利用Annexin V-PE/7-AAD细胞凋亡检测试剂盒进行细胞凋亡检测。取转染48 h细胞,把细胞培养液吸出至合适离心管内,PBS洗涤后用胰酶消化细胞,加入细胞培养液,混匀后1 000 r·min-1离心5 min,弃上清,收集细胞,用PBS轻轻重悬细胞并计数;取1~5×105重悬的细胞,1 000 r·min-1离心5 min,弃上清,加入500 μL结合液轻轻重悬细胞;随后加入Annexin V-PE,轻轻混匀后加入10 μL 7-ADD,轻轻混匀,室温避光孵育10 min,用流式细胞仪进行检测。
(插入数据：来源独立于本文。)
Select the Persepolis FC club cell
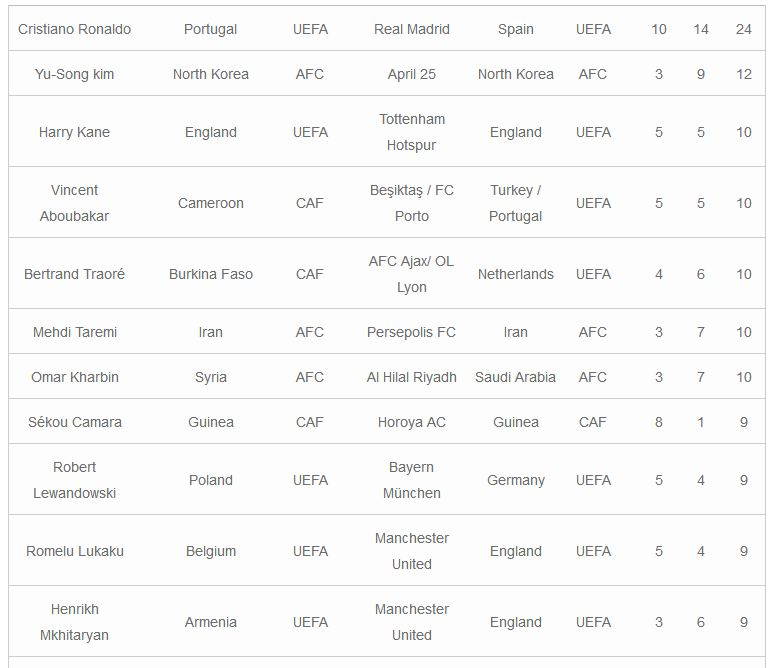The image size is (773, 668). point(411,332)
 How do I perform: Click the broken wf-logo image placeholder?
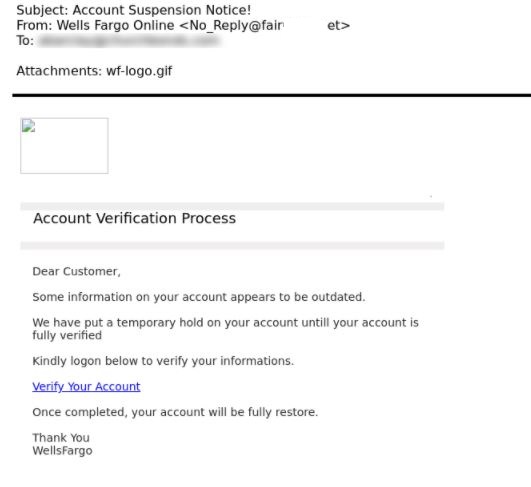(x=64, y=146)
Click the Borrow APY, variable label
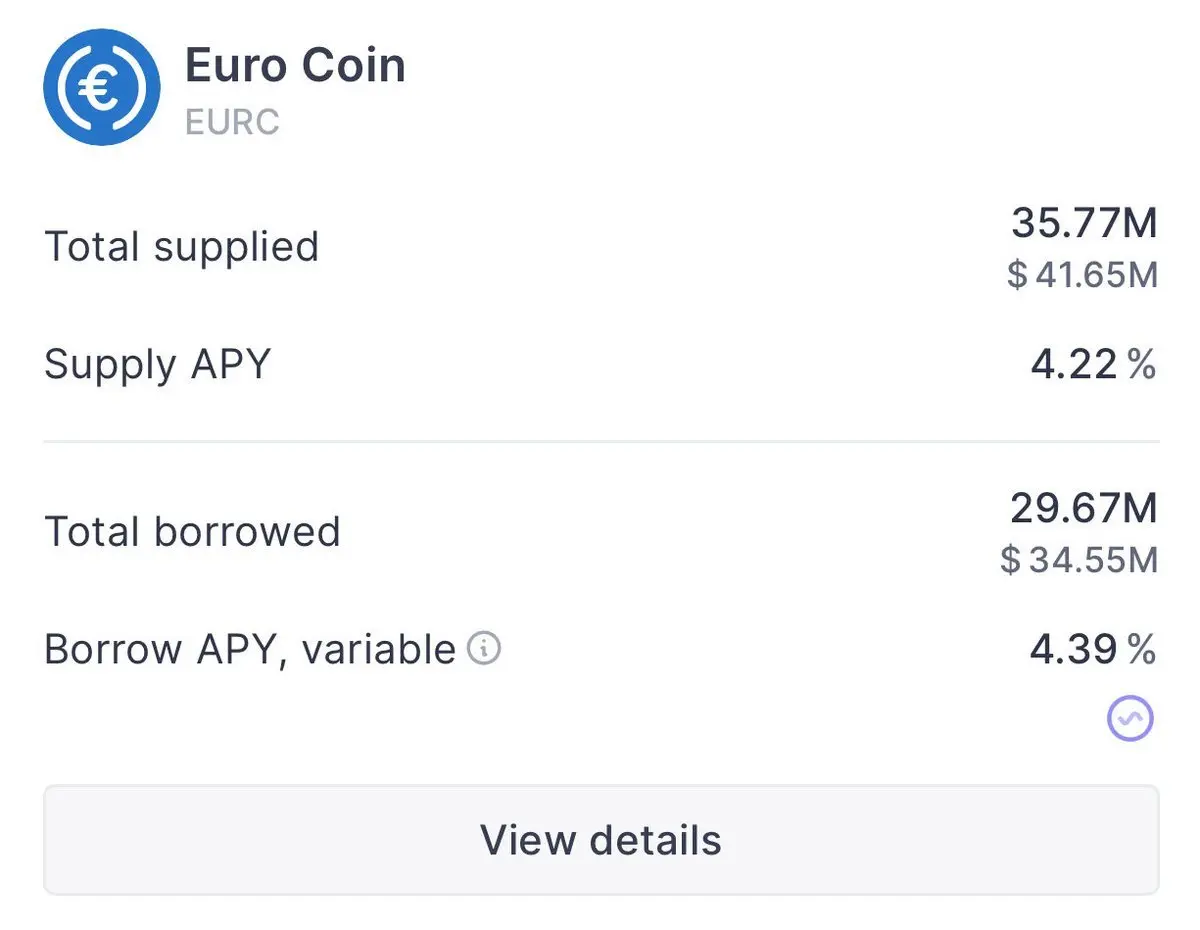 point(250,650)
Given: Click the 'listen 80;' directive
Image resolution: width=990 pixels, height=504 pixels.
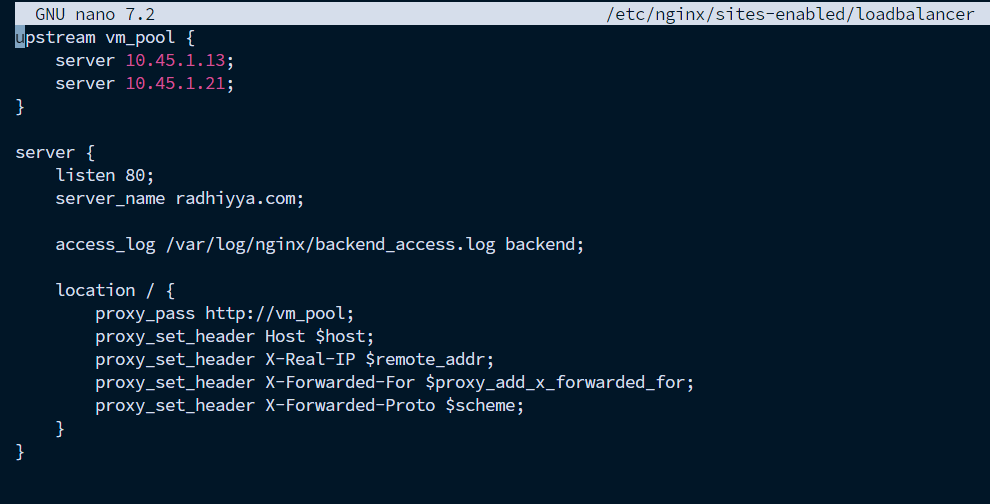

1.3.6 试剂盒检测ALP活性 将鸡软骨细胞接种于12孔培养板中,细胞密度为4×105个·孔-1,当细胞融合度达到80%~90%时,将过表达质粒转染到细胞内,转染48 h后,采用成骨诱导分化培养基进行诱导分化至21 d,分化后的细胞使用ALP试剂盒检测ALP活性。

1.4 统计学分析

mRNA相对表达量采用2-△△Ct法处理,并整理成“平均值±标准差”的形式,再利用Sigmaplot 14.0软件进行图形绘制;应用统计学软件SPSS 20.0进行统计分析,两组间比较采用t检验,多组间比较采用单因素方差分析。P<0.05表示差异具有显著统计学意义。

2 结 果

2.1 重组过表达质粒的构建及鉴定

以cDNA为模板进行PCR扩增,用1.0%琼脂糖凝胶电泳检测PCR产物是否扩增成功。IHH基因PCR产物大小约1 227 bp,与GenBank中报道的IHH序列大小相对应,表明IHH基因PCR产物扩增成功。

用限制性内切酶EcoR Ι、BamH Ι双酶切重组过表达质粒,获得4 000 bp的pEGFP-N1载体和1 227 bp的IHH基因片段(图1),表明重组过表达质粒构建成功。IHH基因重组过表达质粒经酶切鉴定为阳性,将质粒送到通用生物系统(安徽)有限公司进行测序,测序结果与在GenBank中检索的IHH基因cDNA序列进行比对,测序结果中的基因序列与GenBank登录序列完全一致,表明重组过表达质粒构建成功。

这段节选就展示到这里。